Seit Monaten wirft das FBI dem Prinzen vor, nicht zu kooperieren. Virginia Giuffre, die damals Roberts hieß und als junge Frau zusammen mit den Prinzen im Haus von Maxwell für die Kamera posierte, sagt heute aus, sie sei als Minderjährige von Maxwell und Epstein zu Sex mit dem Herzog gezwungen worden. Der Adlige bestreitet alle Vorwürfe, in einem peinlichen Interview mit dem Sender BBC redete sich der Prinz um Kopf und Kragen. Mit "Erlaubnis" der Queen legte er kurz danach alle öffentlichen Ämter nieder. Die Festnahme von Maxwell setzt ihn nun unter Druck. Und dem britischen Königshaus droht ein halbes Jahr nach dem "Megxit" das Wiederaufflammen des Missbrauchsskandals um Prinz Andrew.

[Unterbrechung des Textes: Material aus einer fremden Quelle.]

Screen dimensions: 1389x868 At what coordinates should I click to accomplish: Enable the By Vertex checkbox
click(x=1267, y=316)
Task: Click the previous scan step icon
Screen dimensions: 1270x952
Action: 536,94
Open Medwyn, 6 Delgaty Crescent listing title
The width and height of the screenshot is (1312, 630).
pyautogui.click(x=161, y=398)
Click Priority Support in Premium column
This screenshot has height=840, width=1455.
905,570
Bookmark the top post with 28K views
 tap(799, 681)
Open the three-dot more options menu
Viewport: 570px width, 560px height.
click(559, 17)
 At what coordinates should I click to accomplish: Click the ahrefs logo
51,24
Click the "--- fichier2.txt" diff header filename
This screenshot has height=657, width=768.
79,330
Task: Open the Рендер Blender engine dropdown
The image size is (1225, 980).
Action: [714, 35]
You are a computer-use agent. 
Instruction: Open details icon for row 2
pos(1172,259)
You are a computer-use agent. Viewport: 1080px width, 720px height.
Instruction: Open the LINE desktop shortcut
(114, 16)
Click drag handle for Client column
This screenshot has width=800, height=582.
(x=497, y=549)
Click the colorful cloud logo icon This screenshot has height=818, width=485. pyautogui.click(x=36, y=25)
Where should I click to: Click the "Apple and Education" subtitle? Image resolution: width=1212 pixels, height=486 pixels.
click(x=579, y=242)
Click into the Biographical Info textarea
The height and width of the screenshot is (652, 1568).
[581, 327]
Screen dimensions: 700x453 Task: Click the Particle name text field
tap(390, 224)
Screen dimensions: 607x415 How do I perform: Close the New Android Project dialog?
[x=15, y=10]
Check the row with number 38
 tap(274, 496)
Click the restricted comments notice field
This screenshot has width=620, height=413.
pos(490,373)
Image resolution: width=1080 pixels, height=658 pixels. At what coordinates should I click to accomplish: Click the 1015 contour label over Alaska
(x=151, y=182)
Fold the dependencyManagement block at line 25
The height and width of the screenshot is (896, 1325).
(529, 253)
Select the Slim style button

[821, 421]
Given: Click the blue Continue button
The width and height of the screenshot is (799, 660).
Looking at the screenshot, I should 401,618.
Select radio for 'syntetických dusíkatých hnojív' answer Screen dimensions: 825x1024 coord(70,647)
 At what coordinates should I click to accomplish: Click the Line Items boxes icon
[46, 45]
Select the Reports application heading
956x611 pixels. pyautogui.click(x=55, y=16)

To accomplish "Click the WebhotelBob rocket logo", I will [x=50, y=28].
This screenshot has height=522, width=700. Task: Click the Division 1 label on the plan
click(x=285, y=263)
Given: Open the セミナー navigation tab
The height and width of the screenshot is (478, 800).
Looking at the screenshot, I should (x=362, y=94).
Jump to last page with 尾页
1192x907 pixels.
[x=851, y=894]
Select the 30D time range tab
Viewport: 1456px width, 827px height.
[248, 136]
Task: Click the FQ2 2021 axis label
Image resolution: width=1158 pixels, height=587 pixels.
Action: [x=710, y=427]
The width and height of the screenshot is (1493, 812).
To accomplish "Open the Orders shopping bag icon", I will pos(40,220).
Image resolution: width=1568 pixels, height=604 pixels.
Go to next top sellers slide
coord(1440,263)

Die Geschichte von Ghislaine Maxwell sagt auch viel über die britische Elite aus. Sie ist das neunte und jüngste Kind in der Familie des britischen Medienmoguls Robert Maxwell, der unter anderem die Boulevardzeitung "Daily Mirror" herausgab. Ghislaine wuchs in einem prachtvollen Haus in Oxford auf. Das Geld des Vaters und seine Beziehungen waren ihr Eintrittsticket in die High Society. Sie besuchte das Marlborough College, eine der bekanntesten Privatschulen in Großbritannien, auf die die Reichen und Mächtigen des Landes gern ihrer Kinder schicken. Später studierte sie wie ihre älteren Brüder an der Universität Oxford.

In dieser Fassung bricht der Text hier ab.